Work instructions
Copy exactly every line below, from the first through the one that contains "Given: Click the イーサリアムアドレス field heading", and skip all pictures.

Material for this task
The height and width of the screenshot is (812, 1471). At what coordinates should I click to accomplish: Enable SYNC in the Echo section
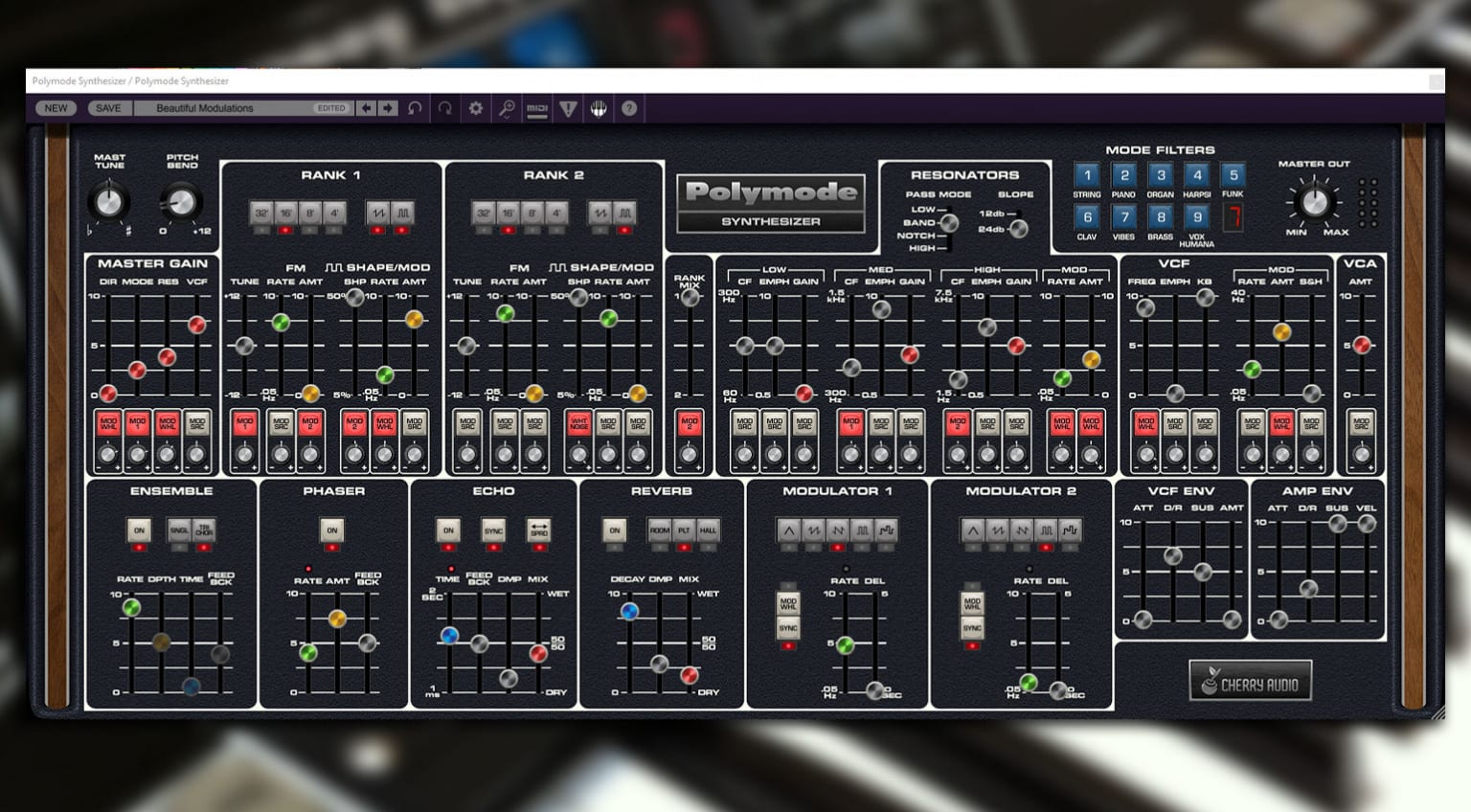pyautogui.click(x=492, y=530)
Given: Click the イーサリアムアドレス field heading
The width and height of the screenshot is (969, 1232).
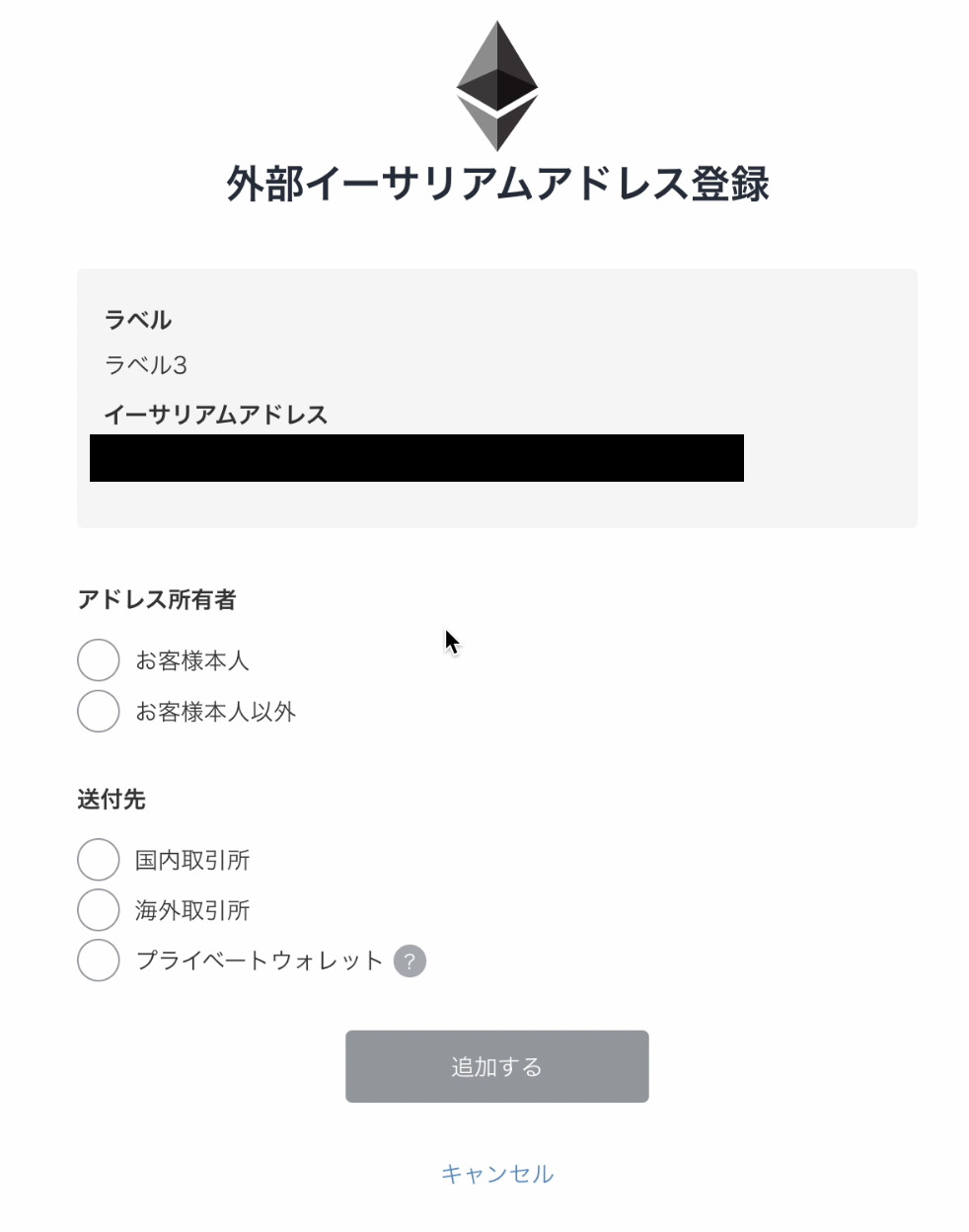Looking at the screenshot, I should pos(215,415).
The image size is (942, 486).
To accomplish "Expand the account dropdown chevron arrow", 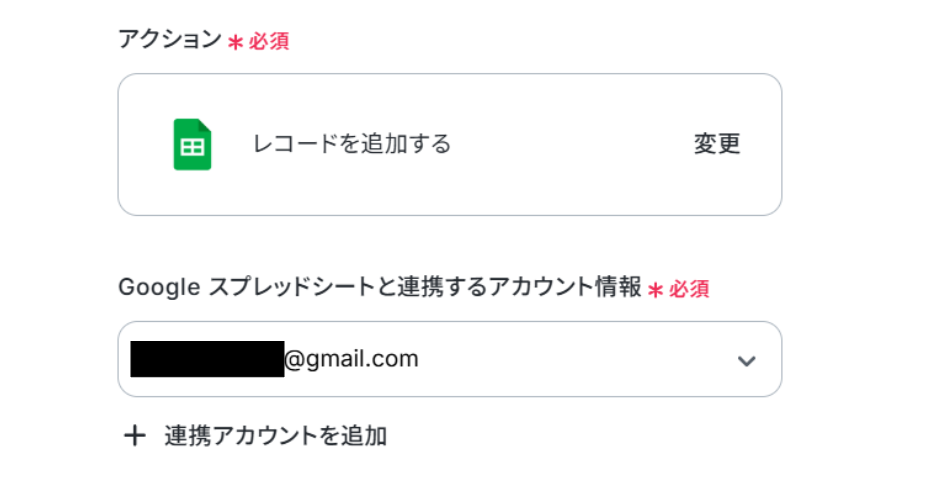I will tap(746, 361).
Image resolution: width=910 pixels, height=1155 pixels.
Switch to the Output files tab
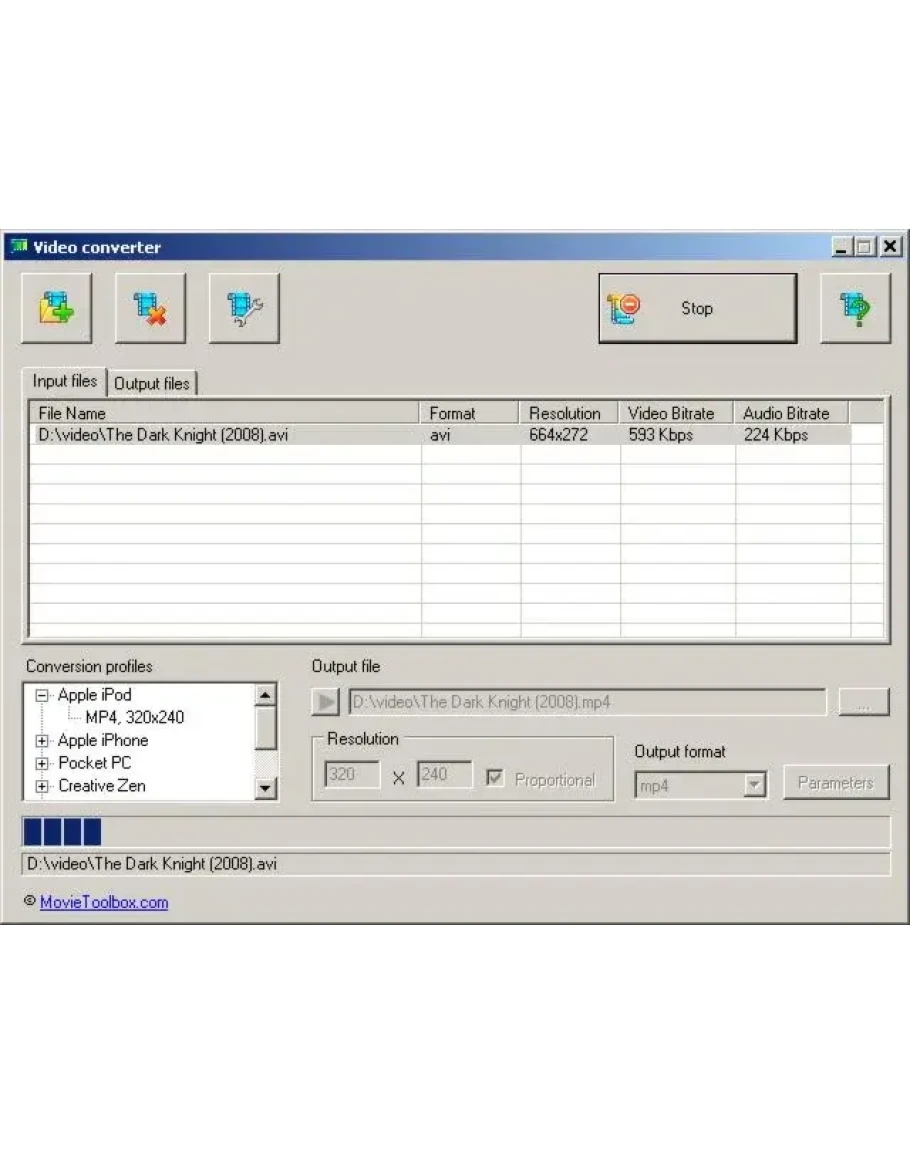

Task solution
The height and width of the screenshot is (812, 1471). At what coordinates should I click to accomplish: Enable SYNC in the Echo section
pyautogui.click(x=492, y=530)
Given: Click the イーサリアムアドレス field heading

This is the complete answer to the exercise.